(Stored records)
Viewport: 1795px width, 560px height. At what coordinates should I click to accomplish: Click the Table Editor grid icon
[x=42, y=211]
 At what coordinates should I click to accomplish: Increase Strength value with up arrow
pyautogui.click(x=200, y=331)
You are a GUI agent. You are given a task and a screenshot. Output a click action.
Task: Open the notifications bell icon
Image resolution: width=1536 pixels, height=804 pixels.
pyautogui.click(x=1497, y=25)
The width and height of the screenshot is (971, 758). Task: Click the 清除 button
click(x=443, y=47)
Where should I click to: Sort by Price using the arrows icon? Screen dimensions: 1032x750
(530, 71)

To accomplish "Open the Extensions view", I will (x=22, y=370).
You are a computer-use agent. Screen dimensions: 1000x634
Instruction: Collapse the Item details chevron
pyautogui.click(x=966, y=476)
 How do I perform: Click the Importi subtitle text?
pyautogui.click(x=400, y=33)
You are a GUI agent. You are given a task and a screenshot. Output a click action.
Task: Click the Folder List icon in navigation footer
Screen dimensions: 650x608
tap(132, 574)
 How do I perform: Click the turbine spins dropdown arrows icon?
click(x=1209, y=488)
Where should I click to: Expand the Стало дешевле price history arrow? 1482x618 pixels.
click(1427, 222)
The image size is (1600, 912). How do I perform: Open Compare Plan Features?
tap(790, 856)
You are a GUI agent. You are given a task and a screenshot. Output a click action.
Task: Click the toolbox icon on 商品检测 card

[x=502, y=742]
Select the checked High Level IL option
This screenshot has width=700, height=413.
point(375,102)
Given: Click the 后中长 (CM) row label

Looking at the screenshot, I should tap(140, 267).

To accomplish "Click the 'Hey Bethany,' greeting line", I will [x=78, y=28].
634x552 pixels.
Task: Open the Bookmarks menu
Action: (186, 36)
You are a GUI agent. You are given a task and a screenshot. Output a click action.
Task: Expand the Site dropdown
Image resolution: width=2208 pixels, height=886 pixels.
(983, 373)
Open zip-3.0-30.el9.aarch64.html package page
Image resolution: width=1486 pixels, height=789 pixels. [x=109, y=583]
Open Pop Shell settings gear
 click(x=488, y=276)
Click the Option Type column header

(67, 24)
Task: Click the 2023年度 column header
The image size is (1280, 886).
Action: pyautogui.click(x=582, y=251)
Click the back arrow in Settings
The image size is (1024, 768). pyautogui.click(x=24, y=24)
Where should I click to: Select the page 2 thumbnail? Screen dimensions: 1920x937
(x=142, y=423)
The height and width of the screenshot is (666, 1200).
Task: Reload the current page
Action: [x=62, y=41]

→ Task prompt
Output only the lines from the one that contains "Where should I click to: Expand" through the final line of the records, exactly as given.

→ Result
Where should I click to: Expand the Стало дешевле price history arrow? 1482x618 pixels.
click(1427, 222)
The image size is (1600, 912). How do I perform: Open Compare Plan Features?
tap(790, 856)
You are a GUI agent. You are given a task and a screenshot. Output a click action.
Task: Click the toolbox icon on 商品检测 card

[x=502, y=742]
Select the checked High Level IL option
This screenshot has width=700, height=413.
point(375,102)
Given: Click the 后中长 (CM) row label

Looking at the screenshot, I should tap(140, 267).

To accomplish "Click the 'Hey Bethany,' greeting line", I will [x=78, y=28].
634x552 pixels.
Task: Open the Bookmarks menu
Action: (186, 36)
You are a GUI agent. You are given a task and a screenshot. Output a click action.
Task: Expand the Site dropdown
Image resolution: width=2208 pixels, height=886 pixels.
(983, 373)
Open zip-3.0-30.el9.aarch64.html package page
Image resolution: width=1486 pixels, height=789 pixels. [x=109, y=583]
Open Pop Shell settings gear
 click(x=488, y=276)
Click the Option Type column header

(67, 24)
Task: Click the 2023年度 column header
The image size is (1280, 886).
Action: pyautogui.click(x=582, y=251)
Click the back arrow in Settings
The image size is (1024, 768). pyautogui.click(x=24, y=24)
Where should I click to: Select the page 2 thumbnail? Screen dimensions: 1920x937
(x=142, y=423)
The height and width of the screenshot is (666, 1200).
Task: Reload the current page
Action: [x=62, y=41]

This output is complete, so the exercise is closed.